◆ **PAGE EXCERPT**

··········

Cutting the, what seems to be a clay pipe is straight forward enough if you have (or hire) an angle grinder and a stone disc?
You then measure the OD and get a pipe cap to seal off & prevent fumes or rodents.
Dont attempt to "fill it" - cap it.

Air bricks are not supposed to be at ground level - they should be at least one brick course off the ground - and set between joists opposite a joist bay.
Best practice has air bricks sat on the DPC.
 
benny, can you explain why your idea is better, as i lack the knowledge?
it’ll take you an hour at virtually no cost to yourself.
the timber alternative is dear , time consuming and labour intensive. with little or no benefit. your choice.
it’s just my opinion . i’m not here to justify it or argue the toss with anybody.
 
ngambit,

Here is the one "hour at virtually no cost" breakdown:

1. first you have to break out the 1m x 2m x .7m of concrete block.
2. then dispose of the excess rubble.
3. journey to a building suppliers & pay for sand, cement and stone.
4. journey back.

··········

◆ **MATERIAL SUPPLIED**

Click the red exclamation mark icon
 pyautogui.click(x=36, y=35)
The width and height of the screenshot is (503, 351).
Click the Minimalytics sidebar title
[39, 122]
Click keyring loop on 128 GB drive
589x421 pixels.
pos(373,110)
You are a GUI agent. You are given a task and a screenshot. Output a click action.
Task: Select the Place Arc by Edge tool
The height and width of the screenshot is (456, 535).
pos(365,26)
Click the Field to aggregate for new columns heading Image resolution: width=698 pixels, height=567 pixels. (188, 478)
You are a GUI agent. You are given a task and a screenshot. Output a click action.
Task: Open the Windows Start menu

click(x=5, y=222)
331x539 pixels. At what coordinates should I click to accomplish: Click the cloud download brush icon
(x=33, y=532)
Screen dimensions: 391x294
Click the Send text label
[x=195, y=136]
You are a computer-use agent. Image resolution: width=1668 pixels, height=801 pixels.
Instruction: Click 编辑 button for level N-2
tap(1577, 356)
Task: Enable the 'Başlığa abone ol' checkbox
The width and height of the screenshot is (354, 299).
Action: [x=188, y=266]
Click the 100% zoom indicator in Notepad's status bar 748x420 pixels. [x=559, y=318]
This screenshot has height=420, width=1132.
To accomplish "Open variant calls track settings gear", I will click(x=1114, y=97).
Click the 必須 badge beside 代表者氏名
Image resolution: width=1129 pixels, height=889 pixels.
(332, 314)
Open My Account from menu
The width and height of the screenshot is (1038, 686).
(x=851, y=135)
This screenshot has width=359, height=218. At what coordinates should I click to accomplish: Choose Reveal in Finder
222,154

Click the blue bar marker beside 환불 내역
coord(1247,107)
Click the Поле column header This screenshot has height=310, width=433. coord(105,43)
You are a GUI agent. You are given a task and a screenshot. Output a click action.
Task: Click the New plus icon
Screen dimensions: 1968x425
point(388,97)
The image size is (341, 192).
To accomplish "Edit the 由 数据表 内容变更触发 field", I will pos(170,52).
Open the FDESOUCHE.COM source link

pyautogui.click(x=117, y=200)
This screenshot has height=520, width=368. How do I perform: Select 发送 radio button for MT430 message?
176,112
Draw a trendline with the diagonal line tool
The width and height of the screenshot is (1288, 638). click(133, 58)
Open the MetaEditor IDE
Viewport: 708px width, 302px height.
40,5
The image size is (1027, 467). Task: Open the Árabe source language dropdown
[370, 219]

··········

Copy the stretch of the air-brick discussion from "Here is the" through "the excess rubble." word for word.

◆ **RESPONSE BELOW**
Here is the one "hour at virtually no cost" breakdown:

1. first you have to break out the 1m x 2m x .7m of concrete block.
2. then dispose of the excess rubble.